Adam Brand has dedicated over 20 years to providing cybersecurity and technology consulting services across a wide variety of domains, and has extensive experience in third party security and third party risk management (TPRM). From spending time as an onsite assessor to building scalable assessment programs, Adam’s experience spans the full range of activities associated with TPRM. His industry experience in TPRM includes healthcare, financial services, retail, and media. He also has extensive experience with TPRM in regulatory contexts, including significant experience with payment card industry (PCI) third party risk management.
Professional and industry experience
- Performed dozens of remote and onsite assessments across a variety of vendor categories and industries as part of vendor security monitoring programs.
- Helped large multinational company enhance third party assessment program to meet PCI requirements, including advising on both due diligence and ongoing monitoring programs.

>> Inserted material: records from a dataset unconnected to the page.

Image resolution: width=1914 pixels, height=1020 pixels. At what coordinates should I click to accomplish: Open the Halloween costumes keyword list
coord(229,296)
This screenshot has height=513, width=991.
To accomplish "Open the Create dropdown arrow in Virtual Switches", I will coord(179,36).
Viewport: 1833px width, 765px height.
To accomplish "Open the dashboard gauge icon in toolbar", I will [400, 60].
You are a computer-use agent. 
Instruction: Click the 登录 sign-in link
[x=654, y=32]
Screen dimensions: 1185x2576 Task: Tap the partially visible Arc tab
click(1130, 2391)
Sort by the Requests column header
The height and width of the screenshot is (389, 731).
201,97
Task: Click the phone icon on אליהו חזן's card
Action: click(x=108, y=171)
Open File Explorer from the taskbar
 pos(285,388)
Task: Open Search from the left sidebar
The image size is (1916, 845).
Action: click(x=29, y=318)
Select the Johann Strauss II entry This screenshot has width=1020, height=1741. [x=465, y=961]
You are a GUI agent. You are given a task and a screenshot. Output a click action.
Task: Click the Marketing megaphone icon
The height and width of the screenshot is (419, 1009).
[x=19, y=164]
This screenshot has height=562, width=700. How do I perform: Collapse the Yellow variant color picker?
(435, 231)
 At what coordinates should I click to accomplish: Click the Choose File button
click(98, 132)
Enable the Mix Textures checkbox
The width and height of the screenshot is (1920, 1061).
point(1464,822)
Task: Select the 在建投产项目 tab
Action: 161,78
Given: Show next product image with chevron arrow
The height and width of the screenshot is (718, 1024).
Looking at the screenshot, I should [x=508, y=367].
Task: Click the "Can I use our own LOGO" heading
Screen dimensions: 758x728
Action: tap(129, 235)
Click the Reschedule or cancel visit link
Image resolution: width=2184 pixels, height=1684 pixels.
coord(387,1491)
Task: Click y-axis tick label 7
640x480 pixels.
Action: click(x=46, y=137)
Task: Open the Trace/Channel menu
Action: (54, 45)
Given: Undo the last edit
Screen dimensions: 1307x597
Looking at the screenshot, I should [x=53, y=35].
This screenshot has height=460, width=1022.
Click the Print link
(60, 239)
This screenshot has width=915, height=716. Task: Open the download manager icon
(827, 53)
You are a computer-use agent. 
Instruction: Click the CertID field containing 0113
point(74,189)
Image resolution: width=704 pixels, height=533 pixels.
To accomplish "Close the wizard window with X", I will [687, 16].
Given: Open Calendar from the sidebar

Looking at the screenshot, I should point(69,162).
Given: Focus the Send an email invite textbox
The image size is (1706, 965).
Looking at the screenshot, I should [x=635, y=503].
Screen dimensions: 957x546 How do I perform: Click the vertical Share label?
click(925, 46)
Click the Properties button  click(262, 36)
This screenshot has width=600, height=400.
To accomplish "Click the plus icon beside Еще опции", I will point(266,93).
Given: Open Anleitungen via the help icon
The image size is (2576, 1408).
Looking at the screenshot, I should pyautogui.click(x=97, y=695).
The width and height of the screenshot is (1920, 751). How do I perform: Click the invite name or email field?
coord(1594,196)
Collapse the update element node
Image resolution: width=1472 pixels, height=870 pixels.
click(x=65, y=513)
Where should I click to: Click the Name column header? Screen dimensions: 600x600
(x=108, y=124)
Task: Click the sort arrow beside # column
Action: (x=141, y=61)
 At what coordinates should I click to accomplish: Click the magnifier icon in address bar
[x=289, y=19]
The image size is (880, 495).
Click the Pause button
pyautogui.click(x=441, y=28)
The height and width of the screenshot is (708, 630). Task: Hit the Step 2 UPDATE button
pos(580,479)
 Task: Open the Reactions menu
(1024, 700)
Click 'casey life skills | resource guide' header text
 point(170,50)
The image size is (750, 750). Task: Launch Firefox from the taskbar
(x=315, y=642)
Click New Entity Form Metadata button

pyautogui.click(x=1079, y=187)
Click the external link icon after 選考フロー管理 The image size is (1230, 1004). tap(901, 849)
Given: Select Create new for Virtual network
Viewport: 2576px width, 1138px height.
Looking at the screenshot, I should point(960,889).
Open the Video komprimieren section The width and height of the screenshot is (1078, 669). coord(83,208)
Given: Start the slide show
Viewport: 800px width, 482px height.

- As interim CISO, enhanced third party risk management through review of vendor contracts, developing security addendums in coordination with legal department, and leading PCI-focused vendor due diligence assessments.
- Led transformation of third party risk management program at national healthcare services provider that included policy and procedure development, inherent risk questionnaire and vendor stratification methodology creation, and vendor questionnaire creation and piloting.
- Managed quality over 100 vendor assessments for adherence to security and PCI requirements as part of dozens of formal PCI assessments.